### What the task requires
This exercise calls for an exact copy of the listing below.

══════

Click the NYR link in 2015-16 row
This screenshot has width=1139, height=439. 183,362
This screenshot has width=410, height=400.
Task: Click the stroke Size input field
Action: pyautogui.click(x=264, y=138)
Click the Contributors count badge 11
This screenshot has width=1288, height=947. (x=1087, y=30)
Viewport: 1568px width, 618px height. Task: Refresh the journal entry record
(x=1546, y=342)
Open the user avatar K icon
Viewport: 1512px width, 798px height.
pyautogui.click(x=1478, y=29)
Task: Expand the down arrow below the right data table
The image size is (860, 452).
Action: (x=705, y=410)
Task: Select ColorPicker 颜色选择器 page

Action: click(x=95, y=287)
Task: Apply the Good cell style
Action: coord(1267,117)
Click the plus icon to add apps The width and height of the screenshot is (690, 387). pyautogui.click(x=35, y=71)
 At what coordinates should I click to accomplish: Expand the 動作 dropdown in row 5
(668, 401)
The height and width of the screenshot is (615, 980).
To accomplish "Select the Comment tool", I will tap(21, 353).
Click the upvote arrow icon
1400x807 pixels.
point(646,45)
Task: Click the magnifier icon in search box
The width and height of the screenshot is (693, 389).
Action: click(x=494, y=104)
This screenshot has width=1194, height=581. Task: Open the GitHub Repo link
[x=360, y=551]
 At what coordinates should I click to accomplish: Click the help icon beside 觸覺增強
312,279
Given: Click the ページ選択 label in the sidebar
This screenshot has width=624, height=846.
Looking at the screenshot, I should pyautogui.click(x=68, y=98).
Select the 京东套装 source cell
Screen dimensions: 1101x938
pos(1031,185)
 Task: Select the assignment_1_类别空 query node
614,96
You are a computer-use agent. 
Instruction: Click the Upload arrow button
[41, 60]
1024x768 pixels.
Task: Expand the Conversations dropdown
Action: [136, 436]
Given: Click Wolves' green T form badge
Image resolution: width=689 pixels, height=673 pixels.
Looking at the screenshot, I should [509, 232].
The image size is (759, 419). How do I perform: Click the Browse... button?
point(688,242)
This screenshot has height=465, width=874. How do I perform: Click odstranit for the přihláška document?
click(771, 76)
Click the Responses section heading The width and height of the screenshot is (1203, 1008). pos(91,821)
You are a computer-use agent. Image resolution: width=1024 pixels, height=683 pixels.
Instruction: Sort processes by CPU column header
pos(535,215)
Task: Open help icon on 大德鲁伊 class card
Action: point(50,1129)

══════

### The completed task
Click the NYR link in 2015-16 row
This screenshot has width=1139, height=439. 183,362
This screenshot has width=410, height=400.
Task: Click the stroke Size input field
Action: pyautogui.click(x=264, y=138)
Click the Contributors count badge 11
This screenshot has width=1288, height=947. (x=1087, y=30)
Viewport: 1568px width, 618px height. Task: Refresh the journal entry record
(x=1546, y=342)
Open the user avatar K icon
Viewport: 1512px width, 798px height.
pyautogui.click(x=1478, y=29)
Task: Expand the down arrow below the right data table
The image size is (860, 452).
Action: (x=705, y=410)
Task: Select ColorPicker 颜色选择器 page

Action: click(x=95, y=287)
Task: Apply the Good cell style
Action: coord(1267,117)
Click the plus icon to add apps The width and height of the screenshot is (690, 387). pyautogui.click(x=35, y=71)
 At what coordinates should I click to accomplish: Expand the 動作 dropdown in row 5
(668, 401)
The height and width of the screenshot is (615, 980).
To accomplish "Select the Comment tool", I will tap(21, 353).
Click the upvote arrow icon
1400x807 pixels.
point(646,45)
Task: Click the magnifier icon in search box
The width and height of the screenshot is (693, 389).
Action: click(x=494, y=104)
This screenshot has width=1194, height=581. Task: Open the GitHub Repo link
[x=360, y=551]
 At what coordinates should I click to accomplish: Click the help icon beside 觸覺增強
312,279
Given: Click the ページ選択 label in the sidebar
This screenshot has width=624, height=846.
Looking at the screenshot, I should pyautogui.click(x=68, y=98).
Select the 京东套装 source cell
Screen dimensions: 1101x938
pos(1031,185)
 Task: Select the assignment_1_类别空 query node
614,96
You are a computer-use agent. 
Instruction: Click the Upload arrow button
[41, 60]
1024x768 pixels.
Task: Expand the Conversations dropdown
Action: [136, 436]
Given: Click Wolves' green T form badge
Image resolution: width=689 pixels, height=673 pixels.
Looking at the screenshot, I should [509, 232].
The image size is (759, 419). How do I perform: Click the Browse... button?
point(688,242)
This screenshot has height=465, width=874. How do I perform: Click odstranit for the přihláška document?
click(771, 76)
Click the Responses section heading The width and height of the screenshot is (1203, 1008). pos(91,821)
You are a computer-use agent. Image resolution: width=1024 pixels, height=683 pixels.
Instruction: Sort processes by CPU column header
pos(535,215)
Task: Open help icon on 大德鲁伊 class card
Action: point(50,1129)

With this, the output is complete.